Survivors Connect Network, an international online network of trafficking/prostitution survivors, now has 44 members from seven different countries. It’s been recognized that the absence of survivor leaders in most major anti-trafficking NGOs has created a void. Survivor knowledge and insight is essential. But it’s become increasingly clear to the NGOs that survivor leadership will make the movement’s success inevitable. Demand Abolition is setting an example by inviting seven survivors to participate in their Arresting Demand colloquium May 3rd and 4th in Boston. We are extraordinarily grateful.

An exciting example of collaboration among survivor groups involves the Bedford case. Sister survivors in the Aboriginal Women’s Action Network, Educating Voices, LaCLES, and SexTrade101 have been valiantly educating the public about the harms of the Bedford ruling — which upholds the criminalization of prostitutes on the street — who are almost always crime victims- while it empowers and legitimizes their predators, the male and female pimps who own brothels and escort services.

So we survivors recently voted to issue a statement against the Bedford decision.

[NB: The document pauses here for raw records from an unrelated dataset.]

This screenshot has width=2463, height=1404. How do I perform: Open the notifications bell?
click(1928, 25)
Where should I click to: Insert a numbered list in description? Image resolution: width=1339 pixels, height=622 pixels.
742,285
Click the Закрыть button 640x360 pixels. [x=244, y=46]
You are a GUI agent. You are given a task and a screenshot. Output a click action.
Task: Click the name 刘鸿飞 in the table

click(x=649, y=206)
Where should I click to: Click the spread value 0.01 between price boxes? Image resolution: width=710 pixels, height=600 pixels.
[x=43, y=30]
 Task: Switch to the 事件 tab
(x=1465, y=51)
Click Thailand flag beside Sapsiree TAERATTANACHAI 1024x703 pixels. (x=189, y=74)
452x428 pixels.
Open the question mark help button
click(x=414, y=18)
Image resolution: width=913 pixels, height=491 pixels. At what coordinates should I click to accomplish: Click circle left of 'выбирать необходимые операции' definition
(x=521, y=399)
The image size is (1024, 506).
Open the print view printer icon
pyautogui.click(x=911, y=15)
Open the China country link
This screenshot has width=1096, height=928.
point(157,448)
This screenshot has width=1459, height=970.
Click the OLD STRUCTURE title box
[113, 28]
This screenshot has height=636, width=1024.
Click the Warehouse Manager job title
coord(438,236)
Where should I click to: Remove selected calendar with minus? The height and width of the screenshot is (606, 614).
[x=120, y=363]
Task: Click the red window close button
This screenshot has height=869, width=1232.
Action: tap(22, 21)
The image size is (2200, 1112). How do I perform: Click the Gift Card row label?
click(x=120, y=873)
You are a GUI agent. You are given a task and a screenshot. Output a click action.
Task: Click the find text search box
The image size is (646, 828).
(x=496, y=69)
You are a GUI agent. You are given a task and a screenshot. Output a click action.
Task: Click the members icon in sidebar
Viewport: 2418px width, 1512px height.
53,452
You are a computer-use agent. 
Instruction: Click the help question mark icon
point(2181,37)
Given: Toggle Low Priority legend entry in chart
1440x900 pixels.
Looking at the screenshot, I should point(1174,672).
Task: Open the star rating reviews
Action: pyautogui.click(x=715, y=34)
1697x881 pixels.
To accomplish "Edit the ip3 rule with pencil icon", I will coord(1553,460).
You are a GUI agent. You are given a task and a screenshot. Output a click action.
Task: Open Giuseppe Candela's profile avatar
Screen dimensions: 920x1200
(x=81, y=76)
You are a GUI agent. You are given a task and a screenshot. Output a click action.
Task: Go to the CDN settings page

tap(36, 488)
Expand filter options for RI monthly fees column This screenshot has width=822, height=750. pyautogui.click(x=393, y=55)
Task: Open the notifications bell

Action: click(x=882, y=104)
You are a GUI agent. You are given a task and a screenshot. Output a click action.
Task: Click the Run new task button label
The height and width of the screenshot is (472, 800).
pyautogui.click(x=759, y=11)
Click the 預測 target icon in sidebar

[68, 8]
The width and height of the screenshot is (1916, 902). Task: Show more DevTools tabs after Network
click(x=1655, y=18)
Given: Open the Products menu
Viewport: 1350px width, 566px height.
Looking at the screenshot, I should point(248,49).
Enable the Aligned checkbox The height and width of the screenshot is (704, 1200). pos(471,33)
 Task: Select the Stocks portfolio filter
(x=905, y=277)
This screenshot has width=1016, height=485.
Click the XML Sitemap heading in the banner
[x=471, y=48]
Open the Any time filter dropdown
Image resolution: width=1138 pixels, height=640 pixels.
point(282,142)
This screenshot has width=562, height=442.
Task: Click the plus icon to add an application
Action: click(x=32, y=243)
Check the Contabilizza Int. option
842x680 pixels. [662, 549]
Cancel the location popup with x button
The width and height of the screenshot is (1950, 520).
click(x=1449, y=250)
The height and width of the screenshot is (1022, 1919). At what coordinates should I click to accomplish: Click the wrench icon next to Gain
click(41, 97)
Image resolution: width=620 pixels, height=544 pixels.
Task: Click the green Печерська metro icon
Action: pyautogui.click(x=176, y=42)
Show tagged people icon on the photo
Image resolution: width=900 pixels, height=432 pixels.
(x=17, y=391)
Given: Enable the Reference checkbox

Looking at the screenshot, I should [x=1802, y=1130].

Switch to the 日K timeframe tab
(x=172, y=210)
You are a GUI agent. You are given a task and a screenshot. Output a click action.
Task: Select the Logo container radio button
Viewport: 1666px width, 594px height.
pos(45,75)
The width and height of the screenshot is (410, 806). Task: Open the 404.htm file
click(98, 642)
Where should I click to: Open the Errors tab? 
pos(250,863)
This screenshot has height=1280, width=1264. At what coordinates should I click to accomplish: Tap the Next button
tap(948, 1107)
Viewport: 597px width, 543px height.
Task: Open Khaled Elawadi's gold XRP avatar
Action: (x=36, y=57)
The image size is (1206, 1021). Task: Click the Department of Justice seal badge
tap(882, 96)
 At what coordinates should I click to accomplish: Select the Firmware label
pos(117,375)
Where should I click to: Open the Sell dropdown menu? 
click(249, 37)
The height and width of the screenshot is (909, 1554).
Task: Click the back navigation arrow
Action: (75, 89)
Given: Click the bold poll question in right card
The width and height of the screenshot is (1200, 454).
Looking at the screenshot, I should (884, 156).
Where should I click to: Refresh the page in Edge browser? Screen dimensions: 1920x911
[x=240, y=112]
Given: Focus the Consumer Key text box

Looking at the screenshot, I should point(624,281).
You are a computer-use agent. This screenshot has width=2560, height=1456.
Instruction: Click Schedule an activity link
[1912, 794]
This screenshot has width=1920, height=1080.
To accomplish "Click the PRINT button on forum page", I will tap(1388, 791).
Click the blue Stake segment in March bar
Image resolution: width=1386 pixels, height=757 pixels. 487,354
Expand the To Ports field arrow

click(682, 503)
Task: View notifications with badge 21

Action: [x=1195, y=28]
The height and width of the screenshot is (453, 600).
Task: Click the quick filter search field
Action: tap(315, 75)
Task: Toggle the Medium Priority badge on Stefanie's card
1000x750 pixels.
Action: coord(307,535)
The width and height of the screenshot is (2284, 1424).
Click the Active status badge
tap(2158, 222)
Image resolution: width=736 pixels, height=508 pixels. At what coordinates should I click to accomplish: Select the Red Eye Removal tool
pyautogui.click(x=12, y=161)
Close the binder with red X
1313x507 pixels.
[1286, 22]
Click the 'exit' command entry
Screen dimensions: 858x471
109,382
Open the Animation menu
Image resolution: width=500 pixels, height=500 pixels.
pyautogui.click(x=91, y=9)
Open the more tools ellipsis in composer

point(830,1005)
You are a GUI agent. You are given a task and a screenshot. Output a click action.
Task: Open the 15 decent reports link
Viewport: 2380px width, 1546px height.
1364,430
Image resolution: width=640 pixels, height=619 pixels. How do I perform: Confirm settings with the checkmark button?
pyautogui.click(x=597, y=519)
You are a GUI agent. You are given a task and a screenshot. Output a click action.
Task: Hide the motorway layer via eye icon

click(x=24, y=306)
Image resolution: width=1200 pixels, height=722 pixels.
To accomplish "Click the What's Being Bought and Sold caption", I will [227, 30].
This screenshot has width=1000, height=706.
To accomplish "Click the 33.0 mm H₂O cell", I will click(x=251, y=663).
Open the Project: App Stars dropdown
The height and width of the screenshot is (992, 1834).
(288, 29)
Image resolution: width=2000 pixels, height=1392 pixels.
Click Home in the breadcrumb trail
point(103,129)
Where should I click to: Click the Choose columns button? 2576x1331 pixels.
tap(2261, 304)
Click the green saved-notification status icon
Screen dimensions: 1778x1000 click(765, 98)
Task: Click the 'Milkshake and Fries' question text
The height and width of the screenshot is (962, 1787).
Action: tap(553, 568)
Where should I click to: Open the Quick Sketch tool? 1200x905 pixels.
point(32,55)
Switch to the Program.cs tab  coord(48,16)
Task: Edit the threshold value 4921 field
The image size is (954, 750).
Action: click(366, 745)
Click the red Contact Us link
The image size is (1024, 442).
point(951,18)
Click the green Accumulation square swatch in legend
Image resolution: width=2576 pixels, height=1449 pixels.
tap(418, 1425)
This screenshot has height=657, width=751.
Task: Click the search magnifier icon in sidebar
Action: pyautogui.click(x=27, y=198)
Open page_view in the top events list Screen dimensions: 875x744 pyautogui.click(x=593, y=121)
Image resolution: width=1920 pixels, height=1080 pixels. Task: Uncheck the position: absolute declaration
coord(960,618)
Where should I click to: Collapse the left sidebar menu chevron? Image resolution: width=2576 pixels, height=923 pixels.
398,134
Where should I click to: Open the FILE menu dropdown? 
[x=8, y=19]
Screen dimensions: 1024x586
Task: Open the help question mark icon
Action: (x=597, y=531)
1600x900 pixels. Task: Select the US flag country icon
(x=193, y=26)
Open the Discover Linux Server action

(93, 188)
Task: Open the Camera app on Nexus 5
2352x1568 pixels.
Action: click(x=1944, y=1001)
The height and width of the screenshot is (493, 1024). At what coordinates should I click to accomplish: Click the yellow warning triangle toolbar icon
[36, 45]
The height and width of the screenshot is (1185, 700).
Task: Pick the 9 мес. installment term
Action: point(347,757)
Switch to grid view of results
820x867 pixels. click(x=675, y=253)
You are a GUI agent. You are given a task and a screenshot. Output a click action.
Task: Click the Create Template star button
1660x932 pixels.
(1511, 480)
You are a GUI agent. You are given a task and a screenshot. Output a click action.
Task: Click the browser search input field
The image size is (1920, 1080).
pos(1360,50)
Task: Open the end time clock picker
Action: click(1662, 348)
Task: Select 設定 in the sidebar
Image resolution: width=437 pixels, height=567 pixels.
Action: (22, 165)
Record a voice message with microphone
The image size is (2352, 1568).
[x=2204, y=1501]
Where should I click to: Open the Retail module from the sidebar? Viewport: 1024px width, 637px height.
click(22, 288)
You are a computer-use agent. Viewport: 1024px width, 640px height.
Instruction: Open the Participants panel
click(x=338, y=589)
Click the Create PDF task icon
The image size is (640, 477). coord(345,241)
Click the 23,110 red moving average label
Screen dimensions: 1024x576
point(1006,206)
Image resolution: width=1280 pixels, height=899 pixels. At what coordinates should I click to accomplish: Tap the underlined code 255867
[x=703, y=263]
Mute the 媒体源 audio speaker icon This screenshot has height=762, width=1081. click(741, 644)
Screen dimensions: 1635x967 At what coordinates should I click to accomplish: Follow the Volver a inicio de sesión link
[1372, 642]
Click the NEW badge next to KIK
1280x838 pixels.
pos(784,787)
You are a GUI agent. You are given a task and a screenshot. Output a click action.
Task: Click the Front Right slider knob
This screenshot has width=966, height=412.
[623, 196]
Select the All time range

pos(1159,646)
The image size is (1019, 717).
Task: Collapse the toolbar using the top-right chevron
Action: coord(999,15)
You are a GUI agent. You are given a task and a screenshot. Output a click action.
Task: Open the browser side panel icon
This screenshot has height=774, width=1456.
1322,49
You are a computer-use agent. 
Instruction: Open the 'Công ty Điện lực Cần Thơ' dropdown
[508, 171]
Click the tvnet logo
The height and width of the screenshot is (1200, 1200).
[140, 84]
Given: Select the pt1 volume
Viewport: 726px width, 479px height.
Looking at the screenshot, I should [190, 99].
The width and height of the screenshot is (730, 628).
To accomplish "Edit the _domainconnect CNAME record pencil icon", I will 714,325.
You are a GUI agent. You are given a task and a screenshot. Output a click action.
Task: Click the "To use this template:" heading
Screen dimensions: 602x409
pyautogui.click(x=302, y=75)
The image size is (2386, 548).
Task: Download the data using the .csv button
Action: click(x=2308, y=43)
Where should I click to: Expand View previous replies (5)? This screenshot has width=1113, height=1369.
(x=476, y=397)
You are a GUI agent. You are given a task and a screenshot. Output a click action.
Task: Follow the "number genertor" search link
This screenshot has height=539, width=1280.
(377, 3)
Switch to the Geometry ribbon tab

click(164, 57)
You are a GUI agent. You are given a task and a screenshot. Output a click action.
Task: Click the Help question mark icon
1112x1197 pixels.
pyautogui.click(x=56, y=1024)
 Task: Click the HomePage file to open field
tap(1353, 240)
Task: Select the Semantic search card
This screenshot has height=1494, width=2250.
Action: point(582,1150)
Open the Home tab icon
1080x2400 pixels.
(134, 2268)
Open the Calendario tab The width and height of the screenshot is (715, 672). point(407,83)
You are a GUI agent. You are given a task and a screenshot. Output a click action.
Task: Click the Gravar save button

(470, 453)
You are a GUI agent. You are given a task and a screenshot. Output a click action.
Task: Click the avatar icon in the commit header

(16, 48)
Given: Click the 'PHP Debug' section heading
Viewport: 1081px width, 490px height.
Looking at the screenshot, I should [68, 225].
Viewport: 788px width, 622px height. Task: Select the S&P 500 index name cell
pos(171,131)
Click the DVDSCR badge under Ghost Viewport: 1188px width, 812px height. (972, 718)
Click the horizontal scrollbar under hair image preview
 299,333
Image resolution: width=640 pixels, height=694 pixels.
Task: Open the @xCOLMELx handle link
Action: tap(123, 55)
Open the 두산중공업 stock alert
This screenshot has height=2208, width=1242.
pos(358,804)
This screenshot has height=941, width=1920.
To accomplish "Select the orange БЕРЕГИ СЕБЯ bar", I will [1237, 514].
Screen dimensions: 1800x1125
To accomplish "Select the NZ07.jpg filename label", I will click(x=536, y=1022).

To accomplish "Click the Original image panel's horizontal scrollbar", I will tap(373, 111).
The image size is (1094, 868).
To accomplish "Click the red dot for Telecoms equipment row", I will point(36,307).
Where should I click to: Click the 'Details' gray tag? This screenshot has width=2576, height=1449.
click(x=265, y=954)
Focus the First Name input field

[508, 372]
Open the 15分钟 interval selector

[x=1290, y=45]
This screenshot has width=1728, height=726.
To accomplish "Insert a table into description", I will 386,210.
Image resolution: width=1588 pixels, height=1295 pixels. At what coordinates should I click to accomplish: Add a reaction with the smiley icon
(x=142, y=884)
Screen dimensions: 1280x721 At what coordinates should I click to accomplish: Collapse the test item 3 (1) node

Dozens of us joining our voices in political action is a big deal. Here’s the statement:

We the members of Survivors Connect Network stand with the women of the Aboriginal Women’s Action Network, SexTrade101, La Concertation des Luttes Contre L’Exploitation Sexuelle (CLES), and Educating Voices. We are sad and shocked by the Bedford ruling. It’s especially troubling that this decision upholds the criminalization of prostitutes selling sex on the street, as these women are almost always traumatized crime victims who need support not arrest. Meanwhile the ruling empowers the male and female pimps who terrorize and exploit women in prostitution by making it legal to own brothels or escort services.

Researchers have found the women in prostitution suffer from the same levels of trauma symptoms as the victims of state-sponsored torture. It forever changes how we face the world. After going through trafficking/prostitution everything you do is an act of will — you must summon and form a new self from your fragments. And yet as the survivors of torture or trafficking/prostitution rebuild our selves and find our voice, we can develop extraordinary abilities to connect with, inspire, and understand others.

Nelson Mandela exemplifies this type of rebirth. Most everyone understands that Mandela’s experiences of being held 27 years in a prison infamous for torture make him unique. When he was finally released few denied the vast injustice done to him. No one expected him to act like everyone else. Instead South Africa and the world stepped back, and waited to see how this extraordinary man would transform the terrible wrongs he’d been through — they gave him a chance to bring something new into being.

As more trafficking/prostitution survivors speak out, the public will recognize we’re people society has wronged. They’ll understand we’ve been changed by the pain and harshness we’ve experienced. At present public denial of the sex industry’s violence and prostitute-blaming forces many of us into hiding. But as more survivors lead, we’ll be empowered to bring something new and beautiful into being.